Excerpt from a dataset
******
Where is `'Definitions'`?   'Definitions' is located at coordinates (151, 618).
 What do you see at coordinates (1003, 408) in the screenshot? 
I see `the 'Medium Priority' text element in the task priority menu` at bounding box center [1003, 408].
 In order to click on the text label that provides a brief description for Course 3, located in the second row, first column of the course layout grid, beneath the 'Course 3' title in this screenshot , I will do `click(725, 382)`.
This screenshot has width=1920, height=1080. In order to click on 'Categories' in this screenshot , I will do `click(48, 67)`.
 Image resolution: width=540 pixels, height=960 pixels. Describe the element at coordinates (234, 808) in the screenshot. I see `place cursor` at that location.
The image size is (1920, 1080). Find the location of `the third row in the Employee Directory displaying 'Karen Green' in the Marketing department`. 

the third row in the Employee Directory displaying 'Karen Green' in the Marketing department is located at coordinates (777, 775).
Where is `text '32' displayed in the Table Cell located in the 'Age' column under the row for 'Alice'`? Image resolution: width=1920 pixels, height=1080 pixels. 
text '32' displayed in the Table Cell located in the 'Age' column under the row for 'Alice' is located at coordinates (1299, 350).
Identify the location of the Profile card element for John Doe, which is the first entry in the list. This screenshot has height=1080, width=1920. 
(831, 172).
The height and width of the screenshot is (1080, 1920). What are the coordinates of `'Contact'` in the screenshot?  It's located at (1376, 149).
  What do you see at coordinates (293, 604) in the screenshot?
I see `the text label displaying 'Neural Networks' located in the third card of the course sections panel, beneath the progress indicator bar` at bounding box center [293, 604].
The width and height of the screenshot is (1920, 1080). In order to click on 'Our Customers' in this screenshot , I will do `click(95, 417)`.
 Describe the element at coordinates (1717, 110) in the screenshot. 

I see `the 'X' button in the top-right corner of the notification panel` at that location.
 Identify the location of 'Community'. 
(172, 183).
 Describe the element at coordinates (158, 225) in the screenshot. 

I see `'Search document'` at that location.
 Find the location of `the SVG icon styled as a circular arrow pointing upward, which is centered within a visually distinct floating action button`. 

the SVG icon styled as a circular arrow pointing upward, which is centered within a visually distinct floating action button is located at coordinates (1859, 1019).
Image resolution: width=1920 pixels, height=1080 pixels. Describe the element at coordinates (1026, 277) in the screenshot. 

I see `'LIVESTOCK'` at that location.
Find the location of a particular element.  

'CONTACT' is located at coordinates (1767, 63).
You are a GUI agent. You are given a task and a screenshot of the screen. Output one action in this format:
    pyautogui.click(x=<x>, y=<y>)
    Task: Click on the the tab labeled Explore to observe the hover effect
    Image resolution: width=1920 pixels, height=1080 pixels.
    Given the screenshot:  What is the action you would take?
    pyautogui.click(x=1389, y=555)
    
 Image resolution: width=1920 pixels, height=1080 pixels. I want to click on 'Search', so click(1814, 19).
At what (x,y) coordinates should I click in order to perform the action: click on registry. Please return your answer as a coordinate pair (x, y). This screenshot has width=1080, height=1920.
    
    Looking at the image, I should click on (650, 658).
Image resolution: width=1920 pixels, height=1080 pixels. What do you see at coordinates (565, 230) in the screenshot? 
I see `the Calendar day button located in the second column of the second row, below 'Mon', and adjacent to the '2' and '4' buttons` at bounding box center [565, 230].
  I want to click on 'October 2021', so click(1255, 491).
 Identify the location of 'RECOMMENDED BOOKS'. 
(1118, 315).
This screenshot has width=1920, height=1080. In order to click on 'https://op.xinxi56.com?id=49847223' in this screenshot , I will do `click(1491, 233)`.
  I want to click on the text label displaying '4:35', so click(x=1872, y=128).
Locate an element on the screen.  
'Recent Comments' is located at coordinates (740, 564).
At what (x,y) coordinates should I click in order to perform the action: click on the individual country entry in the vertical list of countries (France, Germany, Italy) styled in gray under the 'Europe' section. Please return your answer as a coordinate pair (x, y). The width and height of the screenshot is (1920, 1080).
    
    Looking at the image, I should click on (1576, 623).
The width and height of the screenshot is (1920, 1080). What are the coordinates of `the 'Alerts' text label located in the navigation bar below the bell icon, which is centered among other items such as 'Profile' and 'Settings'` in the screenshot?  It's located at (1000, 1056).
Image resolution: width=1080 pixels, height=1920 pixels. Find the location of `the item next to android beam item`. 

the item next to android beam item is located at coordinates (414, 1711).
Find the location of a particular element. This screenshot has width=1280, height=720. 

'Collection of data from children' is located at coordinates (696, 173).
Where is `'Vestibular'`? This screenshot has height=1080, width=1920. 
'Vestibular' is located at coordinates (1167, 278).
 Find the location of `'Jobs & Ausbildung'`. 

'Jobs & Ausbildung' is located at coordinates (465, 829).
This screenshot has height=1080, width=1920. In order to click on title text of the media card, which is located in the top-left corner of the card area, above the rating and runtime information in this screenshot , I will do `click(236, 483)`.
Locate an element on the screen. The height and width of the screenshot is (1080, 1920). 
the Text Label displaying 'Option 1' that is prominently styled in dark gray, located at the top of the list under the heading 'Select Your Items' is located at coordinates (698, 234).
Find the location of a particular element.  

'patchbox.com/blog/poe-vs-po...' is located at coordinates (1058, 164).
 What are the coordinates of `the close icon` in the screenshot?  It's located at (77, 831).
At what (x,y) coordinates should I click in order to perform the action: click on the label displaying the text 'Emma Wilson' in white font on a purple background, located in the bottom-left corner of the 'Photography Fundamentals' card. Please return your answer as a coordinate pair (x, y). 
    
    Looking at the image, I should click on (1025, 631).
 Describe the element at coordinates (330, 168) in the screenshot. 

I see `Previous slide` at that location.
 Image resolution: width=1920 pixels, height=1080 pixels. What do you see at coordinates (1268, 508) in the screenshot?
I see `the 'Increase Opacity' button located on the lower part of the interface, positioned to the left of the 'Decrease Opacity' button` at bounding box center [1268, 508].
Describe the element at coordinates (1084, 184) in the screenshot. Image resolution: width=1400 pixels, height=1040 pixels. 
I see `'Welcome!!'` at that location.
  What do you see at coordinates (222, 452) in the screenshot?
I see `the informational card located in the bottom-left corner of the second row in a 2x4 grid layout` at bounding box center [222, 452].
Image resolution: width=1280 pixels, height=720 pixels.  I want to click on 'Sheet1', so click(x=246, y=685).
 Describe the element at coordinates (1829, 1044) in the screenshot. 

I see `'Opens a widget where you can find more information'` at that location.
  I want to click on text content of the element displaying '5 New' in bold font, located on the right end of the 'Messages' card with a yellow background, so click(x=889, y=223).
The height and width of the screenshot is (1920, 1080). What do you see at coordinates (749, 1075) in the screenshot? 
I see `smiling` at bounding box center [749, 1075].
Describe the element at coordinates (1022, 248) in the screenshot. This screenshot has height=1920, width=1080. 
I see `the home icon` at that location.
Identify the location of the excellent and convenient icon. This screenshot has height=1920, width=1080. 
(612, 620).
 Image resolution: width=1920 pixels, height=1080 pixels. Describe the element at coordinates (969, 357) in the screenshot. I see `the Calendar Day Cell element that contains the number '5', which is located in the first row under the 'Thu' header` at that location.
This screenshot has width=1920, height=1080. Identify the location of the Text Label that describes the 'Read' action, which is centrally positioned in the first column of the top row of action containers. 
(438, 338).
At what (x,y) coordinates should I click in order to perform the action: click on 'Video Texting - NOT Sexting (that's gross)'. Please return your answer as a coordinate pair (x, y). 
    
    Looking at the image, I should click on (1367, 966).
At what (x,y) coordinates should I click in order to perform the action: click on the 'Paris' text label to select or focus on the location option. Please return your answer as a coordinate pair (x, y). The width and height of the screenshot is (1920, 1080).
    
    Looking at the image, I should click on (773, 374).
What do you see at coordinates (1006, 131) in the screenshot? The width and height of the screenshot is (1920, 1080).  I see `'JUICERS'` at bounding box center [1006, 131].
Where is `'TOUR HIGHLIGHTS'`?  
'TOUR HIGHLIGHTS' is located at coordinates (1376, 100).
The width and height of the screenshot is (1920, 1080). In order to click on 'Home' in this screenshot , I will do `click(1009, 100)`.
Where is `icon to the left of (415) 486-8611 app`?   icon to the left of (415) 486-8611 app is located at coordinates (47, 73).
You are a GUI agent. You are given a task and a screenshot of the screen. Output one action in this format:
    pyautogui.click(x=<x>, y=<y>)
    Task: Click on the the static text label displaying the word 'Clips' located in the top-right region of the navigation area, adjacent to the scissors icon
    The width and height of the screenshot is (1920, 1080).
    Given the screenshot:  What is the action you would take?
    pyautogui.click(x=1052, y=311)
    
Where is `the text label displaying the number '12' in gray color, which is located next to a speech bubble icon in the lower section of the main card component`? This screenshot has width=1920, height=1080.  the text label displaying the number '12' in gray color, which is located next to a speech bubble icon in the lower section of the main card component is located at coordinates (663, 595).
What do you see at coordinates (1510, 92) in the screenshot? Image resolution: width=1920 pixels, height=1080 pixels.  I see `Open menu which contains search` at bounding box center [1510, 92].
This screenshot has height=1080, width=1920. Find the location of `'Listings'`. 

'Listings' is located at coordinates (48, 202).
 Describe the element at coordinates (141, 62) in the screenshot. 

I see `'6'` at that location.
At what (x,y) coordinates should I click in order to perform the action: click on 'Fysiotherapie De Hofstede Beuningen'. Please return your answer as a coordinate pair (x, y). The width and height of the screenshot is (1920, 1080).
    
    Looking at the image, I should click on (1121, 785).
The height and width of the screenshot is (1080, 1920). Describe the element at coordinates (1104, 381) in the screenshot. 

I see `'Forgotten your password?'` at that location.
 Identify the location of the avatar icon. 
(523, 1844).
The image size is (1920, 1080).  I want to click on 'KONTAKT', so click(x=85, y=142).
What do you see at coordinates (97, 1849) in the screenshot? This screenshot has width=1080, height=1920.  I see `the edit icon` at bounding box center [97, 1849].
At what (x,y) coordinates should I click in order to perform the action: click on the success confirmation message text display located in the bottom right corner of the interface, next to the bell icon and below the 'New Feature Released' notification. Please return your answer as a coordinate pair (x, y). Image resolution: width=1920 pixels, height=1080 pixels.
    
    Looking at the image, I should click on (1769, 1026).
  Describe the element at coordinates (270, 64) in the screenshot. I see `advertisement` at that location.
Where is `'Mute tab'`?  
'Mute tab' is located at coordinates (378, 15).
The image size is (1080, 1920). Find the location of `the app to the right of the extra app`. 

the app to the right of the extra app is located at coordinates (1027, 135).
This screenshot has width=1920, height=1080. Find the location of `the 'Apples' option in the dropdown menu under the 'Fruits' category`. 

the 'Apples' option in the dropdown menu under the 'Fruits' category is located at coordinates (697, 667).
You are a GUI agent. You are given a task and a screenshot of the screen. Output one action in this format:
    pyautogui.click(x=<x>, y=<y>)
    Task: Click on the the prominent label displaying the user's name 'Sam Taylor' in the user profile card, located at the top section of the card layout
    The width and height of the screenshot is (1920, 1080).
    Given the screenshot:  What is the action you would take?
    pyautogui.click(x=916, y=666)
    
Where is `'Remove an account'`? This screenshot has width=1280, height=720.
******
Reproduce everything from the line containing "In order to click on the" down to the line containing "(831, 172).", substituting "Profile tile" for "Profile card" and leaving the rest unchanged.

◆ Result
 In order to click on the text label that provides a brief description for Course 3, located in the second row, first column of the course layout grid, beneath the 'Course 3' title in this screenshot , I will do `click(725, 382)`.
This screenshot has width=1920, height=1080. In order to click on 'Categories' in this screenshot , I will do `click(48, 67)`.
 Image resolution: width=540 pixels, height=960 pixels. Describe the element at coordinates (234, 808) in the screenshot. I see `place cursor` at that location.
The image size is (1920, 1080). Find the location of `the third row in the Employee Directory displaying 'Karen Green' in the Marketing department`. 

the third row in the Employee Directory displaying 'Karen Green' in the Marketing department is located at coordinates (777, 775).
Where is `text '32' displayed in the Table Cell located in the 'Age' column under the row for 'Alice'`? Image resolution: width=1920 pixels, height=1080 pixels. 
text '32' displayed in the Table Cell located in the 'Age' column under the row for 'Alice' is located at coordinates (1299, 350).
Identify the location of the Profile tile element for John Doe, which is the first entry in the list. This screenshot has height=1080, width=1920. 
(831, 172).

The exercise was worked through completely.